I recently picked up Gwen Stefani's latest album, The Sweet Escape. This made me recall the summer of 2004 when I was mildly impressed with the stupidly titled Love. Angel. Music. Baby. and I thought that perhaps her latest release would bring me some sort of entertainment. For those of you unfamiliar with Love. Angel. Music. Baby. it's a concept album about a thirty-five year old woman who goes back to high school and hangs out with some Japanese girls.

Breaking from my normal over-analytical form I will leave my review of The Sweet Escape simply as: It's not very good. I mean, it's not terrible, it's just kinda boring and unremarkable.

In looking through some old stuff I found a half finished article I'd written in 2004 which I initially intended to be a song-by-song analysis (much more my style) of the entire Love. Angel. Music. Baby. album. The review tackles some of the more memorable songs on the album but I think the review of the radio hit/summer anthem "Hollaback Girl" is the most accurate of the bunch.

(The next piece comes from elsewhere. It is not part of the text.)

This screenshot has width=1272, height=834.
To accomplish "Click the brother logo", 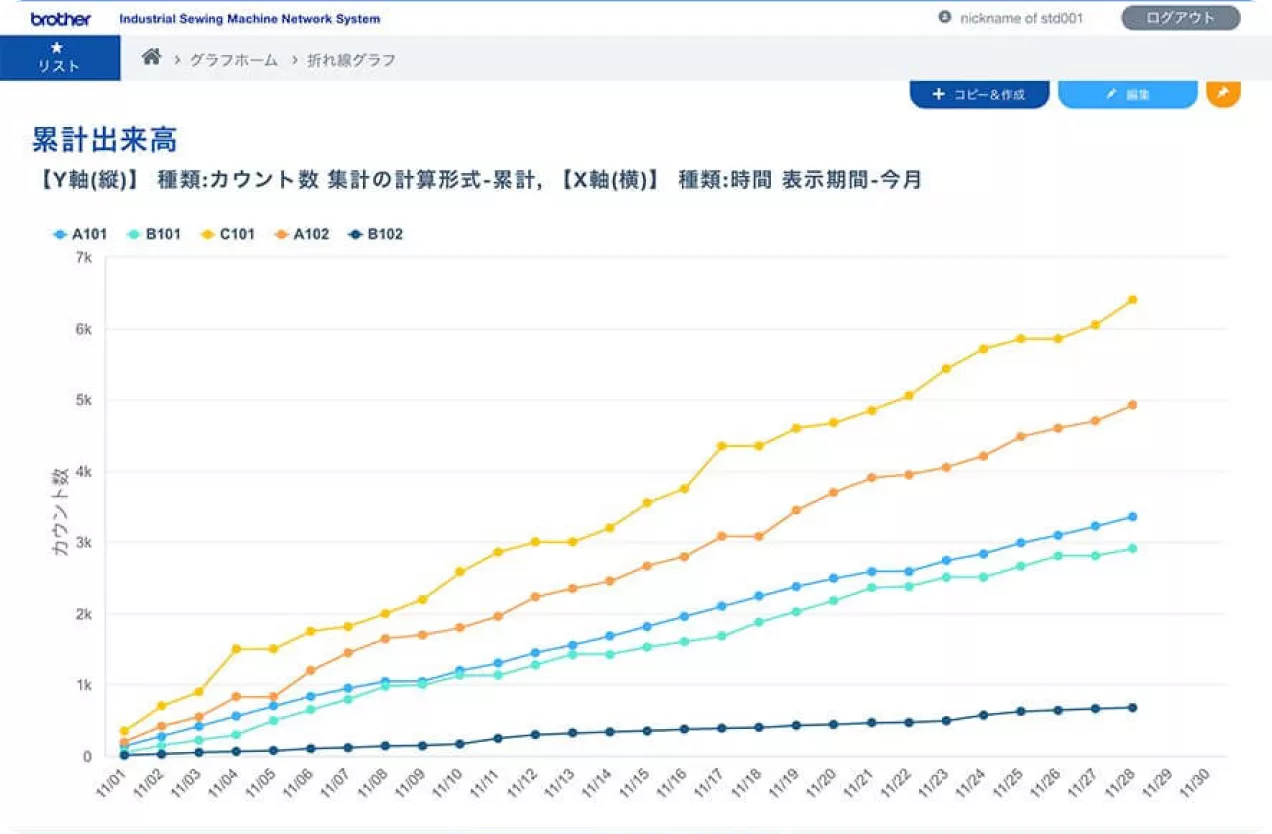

I thought it fitting to finally "publish" this critique in the wake of The Sweet Escape's release.

The following is a review of the song "Hollaback Girl" from the album Love. Angel. Music. Baby. which is supposed to be profound but is actually an amazingly stupid acronym for the world lamb.

Hollaback Girl - "My Shit is Bananas"

In a song that desperately tries to be the We Will Rock You of this generation, Gwen Stefani excersises her use of the word "shit" as if she'd just learned it. She seems to have a newfound interest in the word as a child who had just learned a new word such as "compromise". A child may walk around saying, "If I took all your cookies and then you had these carrots that would be a good compromise." Indeed, Ms. Stefani exhibits a similar lack of understanding of what the word shit actually means.

I teeter back and forth between respect and embarrassment for lyrics as shabby as "The shit is bananas, B-A-N-A-N-A-S." One of my favorite artists, G. Love, writes lyrics that he himself proclaims as, "so sloppy it's like a different language." However, Gwen Stefani's use of the word shit just conjures up images of bananas and shit which has ruined the fruit (and potentially bowel movements) for me for the rest of my life.

The verses are pretty much lost in the overall craziness of the chorus and brdige. No one cares about her "beating up people under the bleachers" or "how many times she's been around that track" when she's talking about her shitty bananas in the other portions of the song. I can't help but thinking that Gwen Stefani has some sort of terrible intestinal reaction to some bananas she ate.

It's shocking that this song, with its liberal use of the word shit, is such a radio hit. I've heard it roughly every time I've been within fifty feet of a radio since the day the album was released. It's a testament to the power of this song that even with the word shit making up 50% of the lyrics it is still the anthem of a generation and being piped into every mall, store, supermarket and coming out of the headphones of every iPod-carrying person between the age of 10 and 50 that I've sat next to on the subway since last month.

Later on in the song Gwen asks, nay demands, "Let me hear you say, 'The shit is bananas! B-A-N-A-N-A-S!'" How amazing is it that everyone has seemed to respond so enthusiastically? I'd be lying if I claimed that I haven't responded, without a hint of irony, "The shit is bananas! B-A-N-A-N-A-S!" Apparently the rest of America is doing the same. I salute Gwen Stefani's leadership ability to be able to unify an entire planet to do something as stupid as to say, "Yes, my shit is bananas," and then to further that by spelling the word bananas, B-A-N-A-N-A-S.

Lord knows if I'd tried to get anyone to say this a year ago I'd have been smothered and deservedly so.